Stored data entries:
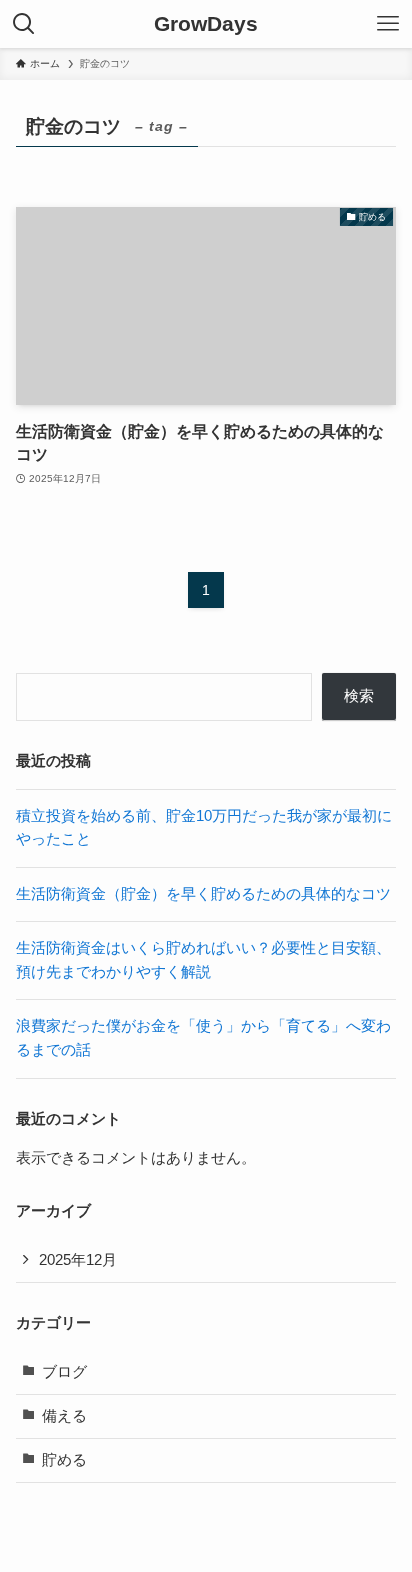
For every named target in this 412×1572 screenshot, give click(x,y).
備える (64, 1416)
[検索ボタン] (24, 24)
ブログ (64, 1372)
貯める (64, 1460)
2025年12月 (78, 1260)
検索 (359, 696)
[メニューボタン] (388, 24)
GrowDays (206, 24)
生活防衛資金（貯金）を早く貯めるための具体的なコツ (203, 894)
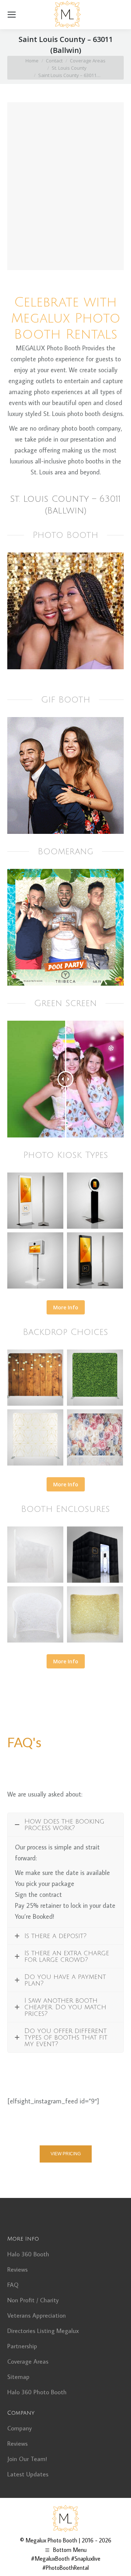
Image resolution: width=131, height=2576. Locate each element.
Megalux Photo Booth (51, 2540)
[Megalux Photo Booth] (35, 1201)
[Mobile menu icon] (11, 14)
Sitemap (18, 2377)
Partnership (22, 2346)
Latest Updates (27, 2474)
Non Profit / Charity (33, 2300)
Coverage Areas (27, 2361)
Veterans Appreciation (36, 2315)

* * *

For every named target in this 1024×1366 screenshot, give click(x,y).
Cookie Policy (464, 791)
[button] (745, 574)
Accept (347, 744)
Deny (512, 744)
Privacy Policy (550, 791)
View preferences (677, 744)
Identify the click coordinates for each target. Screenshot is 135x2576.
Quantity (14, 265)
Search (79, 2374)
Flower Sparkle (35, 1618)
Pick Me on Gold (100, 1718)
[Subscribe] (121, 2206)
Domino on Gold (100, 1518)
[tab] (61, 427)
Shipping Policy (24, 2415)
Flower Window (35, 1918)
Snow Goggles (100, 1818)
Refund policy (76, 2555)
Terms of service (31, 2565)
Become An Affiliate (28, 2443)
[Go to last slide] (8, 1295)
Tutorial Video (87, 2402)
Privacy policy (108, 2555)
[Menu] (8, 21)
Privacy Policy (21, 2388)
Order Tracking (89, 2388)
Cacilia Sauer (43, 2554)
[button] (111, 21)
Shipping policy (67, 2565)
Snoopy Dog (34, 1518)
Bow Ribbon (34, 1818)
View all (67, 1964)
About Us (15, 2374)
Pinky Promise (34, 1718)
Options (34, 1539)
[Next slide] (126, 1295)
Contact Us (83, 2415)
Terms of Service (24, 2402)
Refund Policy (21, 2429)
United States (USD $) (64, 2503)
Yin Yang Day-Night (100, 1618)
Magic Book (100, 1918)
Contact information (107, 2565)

---

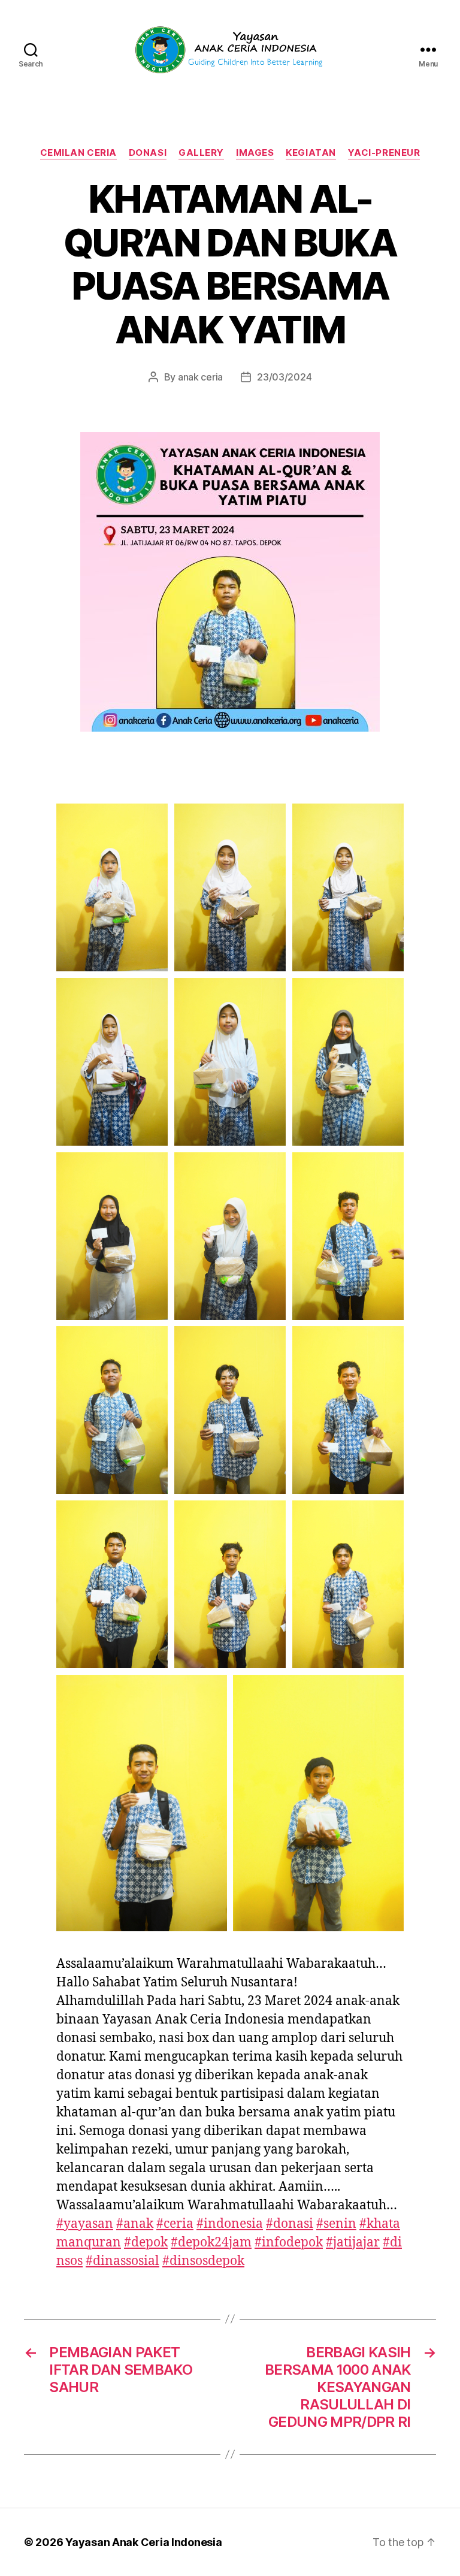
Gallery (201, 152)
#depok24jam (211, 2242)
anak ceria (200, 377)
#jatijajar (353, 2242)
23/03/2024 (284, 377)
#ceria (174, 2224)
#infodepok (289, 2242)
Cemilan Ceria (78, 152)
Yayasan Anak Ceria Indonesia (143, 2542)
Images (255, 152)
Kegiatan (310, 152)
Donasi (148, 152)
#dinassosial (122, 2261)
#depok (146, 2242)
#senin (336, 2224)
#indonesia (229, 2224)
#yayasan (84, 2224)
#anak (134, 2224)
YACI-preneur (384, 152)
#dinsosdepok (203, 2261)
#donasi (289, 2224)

Brief: Which lines above run from the one containing "Privacy policy (108, 2555)" down to the one containing "Contact information (107, 2565)"? Repeat exactly those, both ends included, and nothing else.

Written answer:
Privacy policy (108, 2555)
[Menu] (8, 21)
Privacy Policy (21, 2388)
Order Tracking (89, 2388)
Cacilia Sauer (43, 2554)
[button] (111, 21)
Shipping policy (67, 2565)
Snoopy Dog (34, 1518)
Bow Ribbon (34, 1818)
View all (67, 1964)
About Us (15, 2374)
Pinky Promise (34, 1718)
Options (34, 1539)
[Next slide] (126, 1295)
Contact Us (83, 2415)
Terms of Service (24, 2402)
Refund Policy (21, 2429)
United States (USD $) (64, 2503)
Yin Yang Day-Night (100, 1618)
Magic Book (100, 1918)
Contact information (107, 2565)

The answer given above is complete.